Зато тушенка представляла собой совсем иное дело, потому как тут нам приходилось полагаться на милость фирмы «Манфред Вайс» АГ из Будапешта — «гарантированного поставщика дохлых собак и разнообразной падали» королевским и католическим военно-морским силам Его апостолического Величества. У каждого моряка имелась собственная любимая страшная история про мясные консервы Манфреда Вайса. Один матрос клялся, что его двоюродный брат, служивший на Дунайской военной флотилии, видел, как работники фирмы растягивали поперек реки сети в весенний паводок с целью выловить для фабричных котлов уносимые течением мертвые туши. Другой, перебивая собеседника, божился, что знавал в Праге одного раненого, который наблюдал вагоны, битком набитые павшими лошадьми, следующие в Будапешт от полей сражений в Галиции. Вне зависимости от того, были ли правдивыми эти живописные истории, не вызывает сомнений факт, что герр Вайс и его сообщники по преступлению славно набили мошну, снабжая нас едой, которая неизменно была отвратительной на вкус, а зачастую и откровенно тухлой.

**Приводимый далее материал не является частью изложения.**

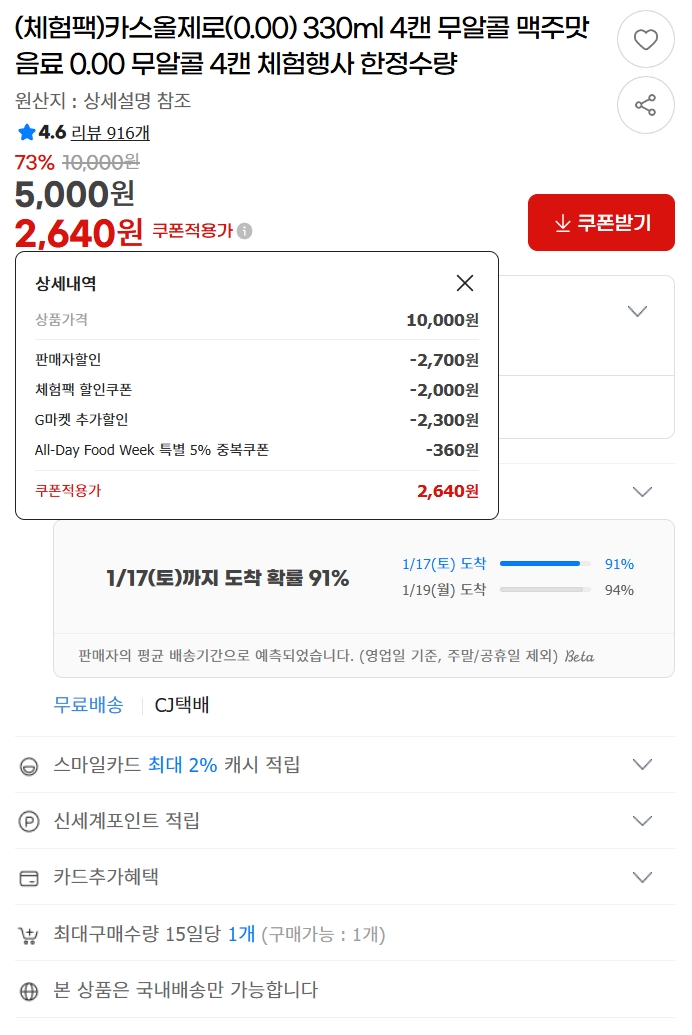Image resolution: width=692 pixels, height=1035 pixels.
Task: Click the 무료배송 shipping link
Action: pyautogui.click(x=88, y=705)
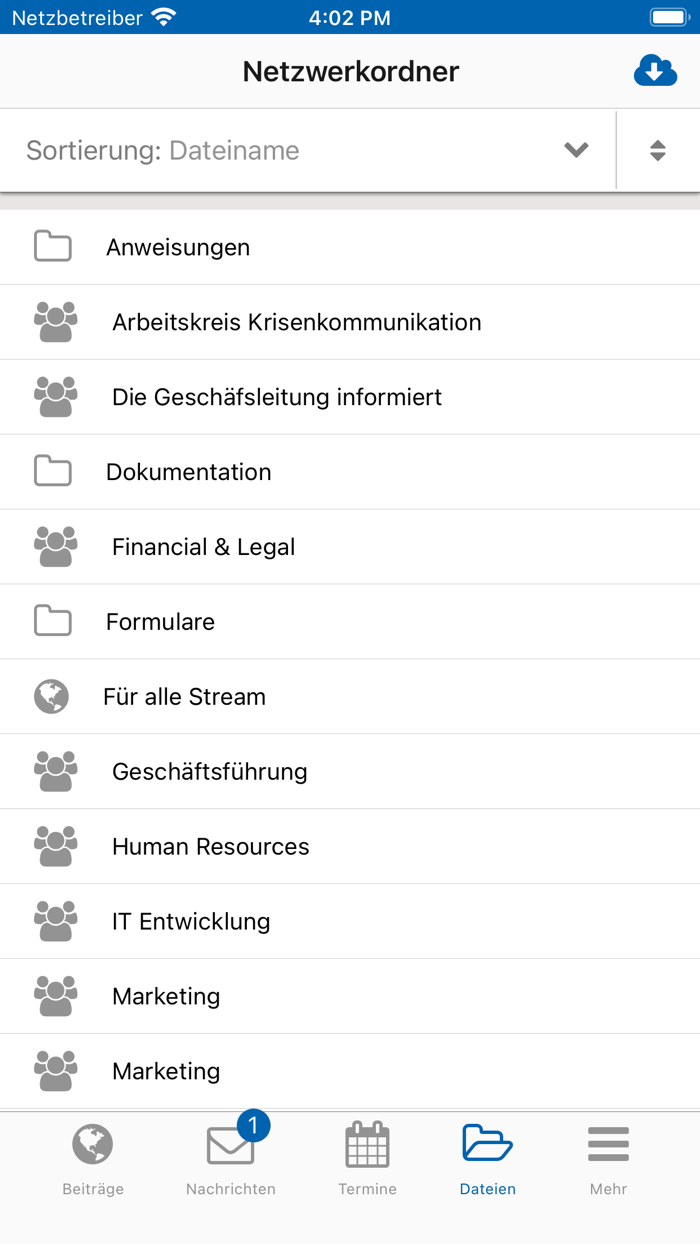Open the Anweisungen folder icon
Screen dimensions: 700x1244
tap(53, 247)
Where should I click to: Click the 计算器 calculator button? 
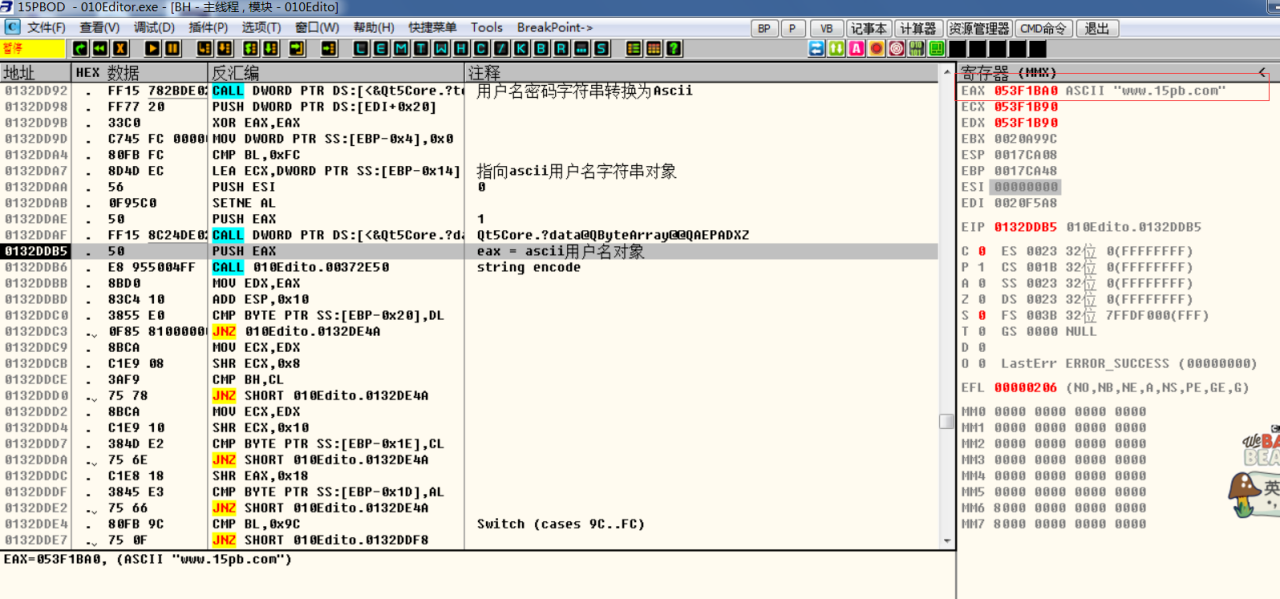[x=917, y=28]
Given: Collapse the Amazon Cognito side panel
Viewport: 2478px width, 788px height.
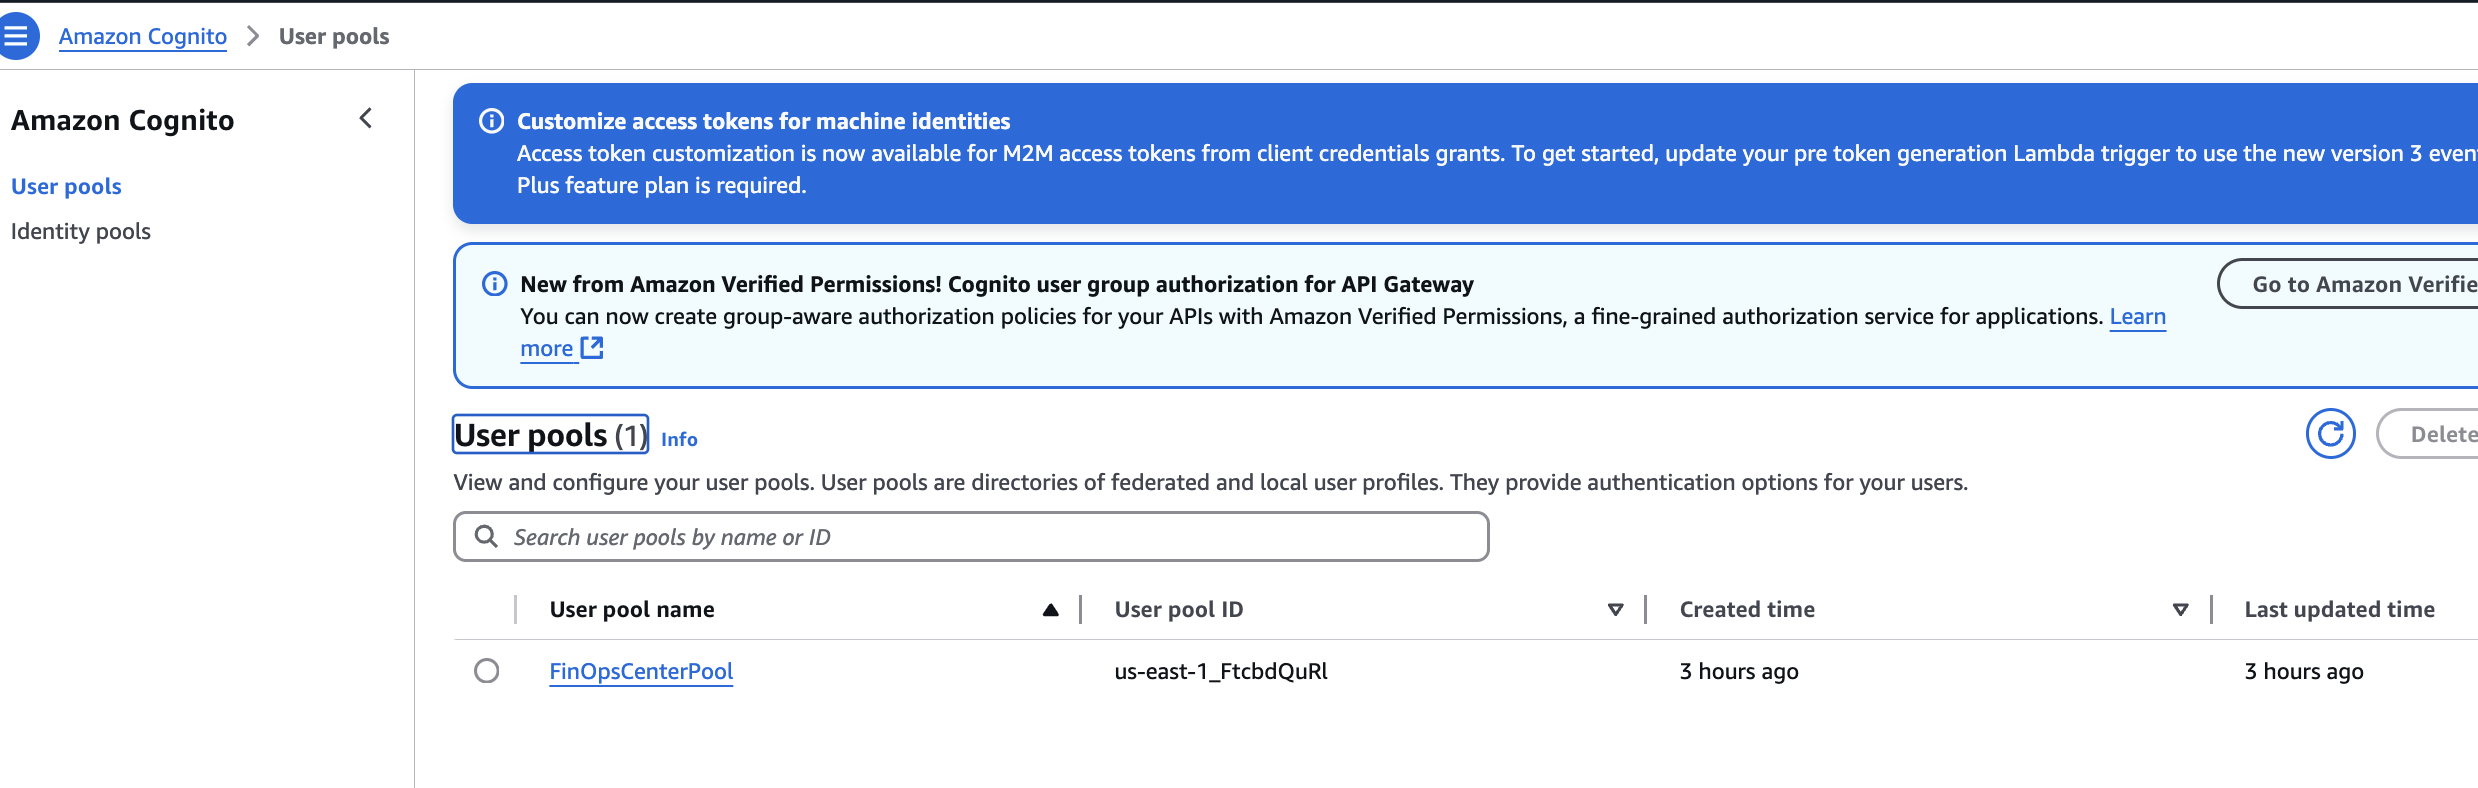Looking at the screenshot, I should [366, 119].
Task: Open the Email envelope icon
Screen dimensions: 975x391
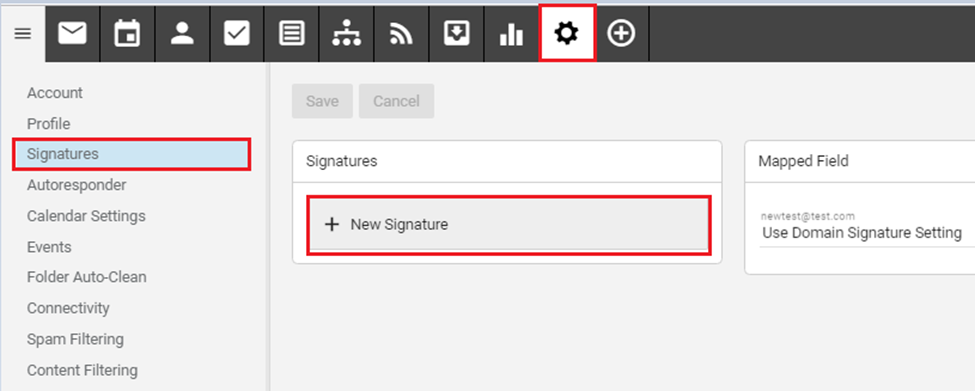Action: point(72,34)
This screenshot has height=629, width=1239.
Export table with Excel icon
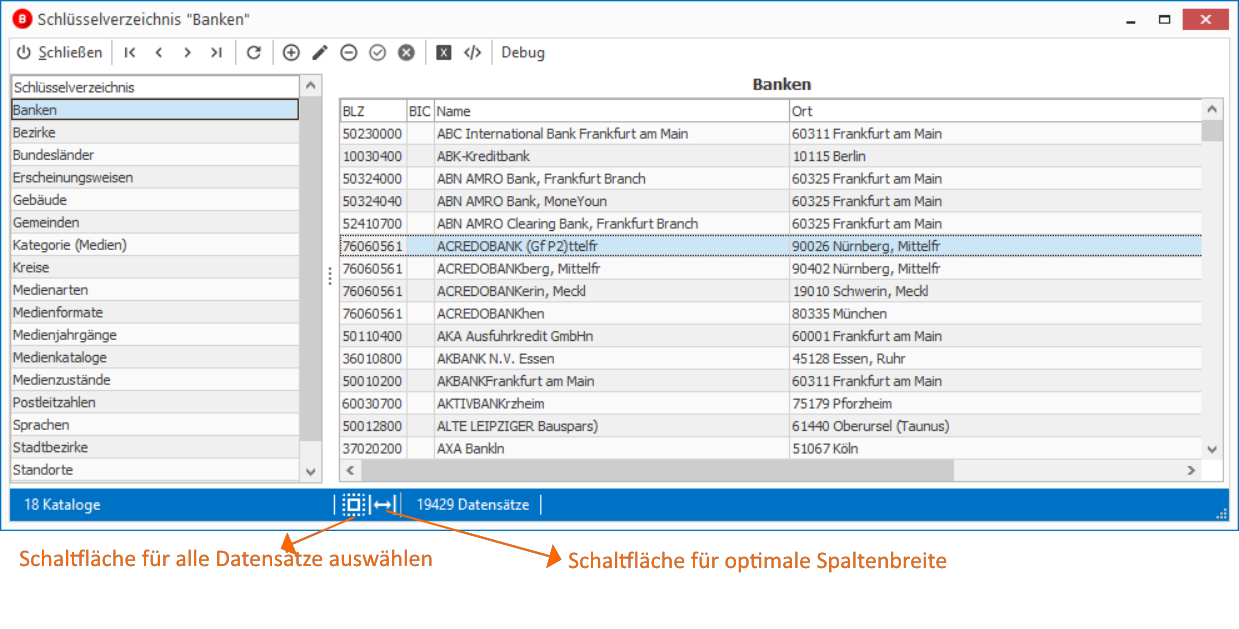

Однако в тот достопамятный вечер нас изрядно порадовали два неожиданных угощения: таухфюрер и его помощники спускались по трапу с «Марии-Терезии», неся не только благоухающий мешок со свежим хлебом, только что извлеченным из печи крейсера, но и с двумя деревянными ящиками какого-то консервированного жаркого, призванного дополнить привычный рацион из жестянок Манфреда Вайса. Впрочем, изучать их внимательнее времени не было — если мы хотели добраться до Првастака вскоре после захода солнца, отплыть требовалось через несколько минут. Не утруждал я себя и соблюдением санитарного предписания, гласившего, что свежеиспеченный хлеб следует употреблять в пищу только на следующий день. Атмосфера внутри U-8 была очень влажной, и мы слишком хорошо знали, что хлеб быстро отволгнет.
Наш первый ночной рейд к Првастаку получился малообнадеживающим. U-8 крейсировала под одной машиной на трех узлах от заката до восхода, но сколько не вглядывались мы во тьму, так и не смогли ничего разглядеть. Только услышали около часа ночи далекий звук, который мог быть — а мог и не быть — жужжаньем моторной лодки. К трем часам я пришел к выводу, что поиски бесполезны. Теперь, когда до рассвета менее часа, итальянский лайнер точно не покажется, поэтому как вахтенный офицер я отдал приказ приготовить для экипажа горячую пищу. Если нам предстоит на целый день уйти под воду, это последний шанс, тем более что при всплытии вечером погода может оказаться слишком бурной для работы на камбузе. Котел был должным образом извлечен на палубу и установлен на бензиновую печку внутри ящика в передней части рулевой рубки — предосторожность излишняя, потому как дно котла полностью закрывало горелку, и таким образом свет не мог выдать нас во время нахождения на поверхности ночью. Я приказал дежурному коку, электроматрозе Дзаккарини, вскрыть банки с жарким, а тушенку Манфреда Вайса приберечь на завтра, когда возможности разогреть еду может и не представиться.